• Texte présenté:
..........

C'est dans les villages, aujourd'hui, que se
manifestent le mieux les côtés
chaleureux ou facétieux de l'âme corse. Autrefois uniques communautés
de l'île, les villages ont conservé, dans la mentalité insulaire,
un rôle sentimental, affectif, psychologique qui est décisif.
Après les inévitables perturbations qu'ont causées chez
les hommes l'exode rural intempestif et l'urbanisation exagérée,
après l'anonymat, banal, de la société moderne, après
une vie confortable, sûre, mais sans saveur et sans âme, ce sont
les villages qui permettent aux personnes de redevenir elles- mêmes.
C'est là, estiment ceux qui ont le privilège d'en être,
que se trouvent les « vraies valeurs », c'est là le siège
de la vie authentique.
Ces lieux, idéalisés, ont un pouvoir régénérateur:
leurs enfants y reviennent comme ils iraient se désaltérer à une
source pure, limpide et vivifiante. Le proverbe avait déjà souligné ce
vital et fatal besoin de racines: À centu anni è centu mesi,
l'acqua torna à so paesi (À cent ans et cent mois, l'eau revient à son
village)...
Ces communautés
humaines, soudées jusque par leurs querelles et leurs
divisions, ne sont ni austères ni tristes. Elles sont,
au sens le plus plein, humaines, c'est-à-dire qu'en dépit
de l'exode qui les a frappées, elles sont des communautés
vivantes: elles ont leurs joies, leurs peines, leurs codes, leurs
rites. On s'y connaît, on s'y retrouve, on s'y reçoit,
on s'y amuse. jeux et facéties, le plus naturellement
du monde, ont droit de cité, sans parler d'un certain
nombre de rituels collectifs qui prouvent que c'est ensemble
que la communauté entend dérouler le fil des saisons. À côté des
fêtes religieuses, la société a ses jalons
et ses repères: il y a l'époque de la chasse, les
semaines de la charcuterie, le temps des jardins...
Dans un village - et c'est, peut-être, en définitive, la raison
principale de l'attachement des Corses à cette réalité -,
chaque génération est à sa place, ce qui veut dire que
chacune, comme de toute éternité, existe par rapport aux autres.

..........

• Contenu des données:

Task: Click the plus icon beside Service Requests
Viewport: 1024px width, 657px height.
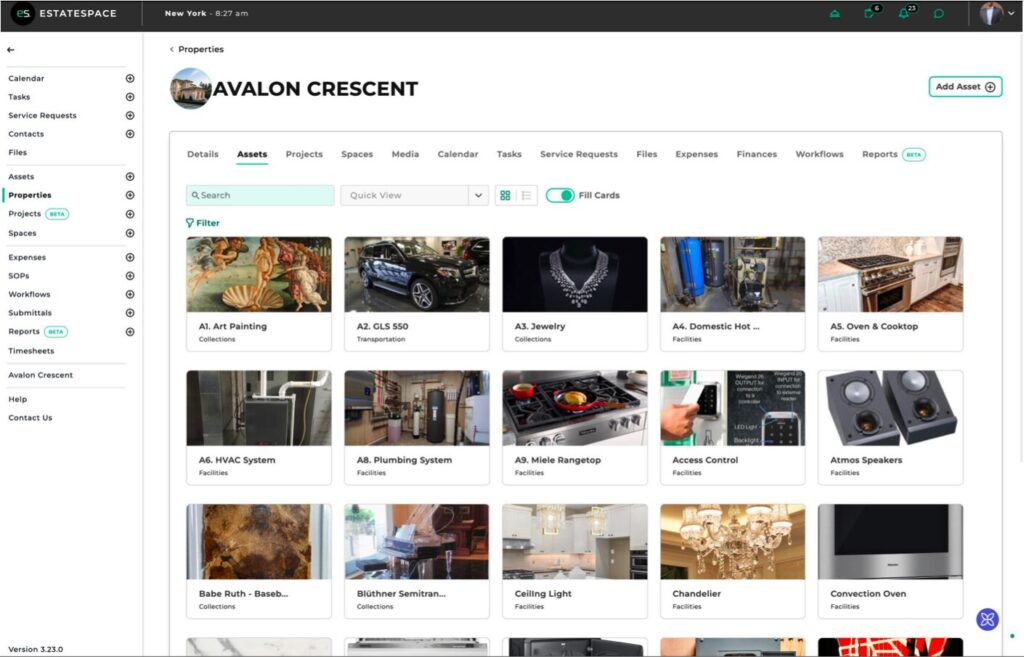Action: click(x=129, y=115)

..........

• Consignes de l'exercice:
1) D'après le texte sur les villages corses, quel pouvoir possèdent ces lieux idéalisés ?
2) Reproduisez fidèlement le passage du texte sur les villages corses qui commence par « C'est dans les » et se poursuit jusqu'à « qui est décisif. ».
Les données n'interviennent nullement ici.

• Corrigé:
1) Un pouvoir régénérateur.

2)
C'est dans les villages, aujourd'hui, que se
manifestent le mieux les côtés
chaleureux ou facétieux de l'âme corse. Autrefois uniques communautés
de l'île, les villages ont conservé, dans la mentalité insulaire,
un rôle sentimental, affectif, psychologique qui est décisif.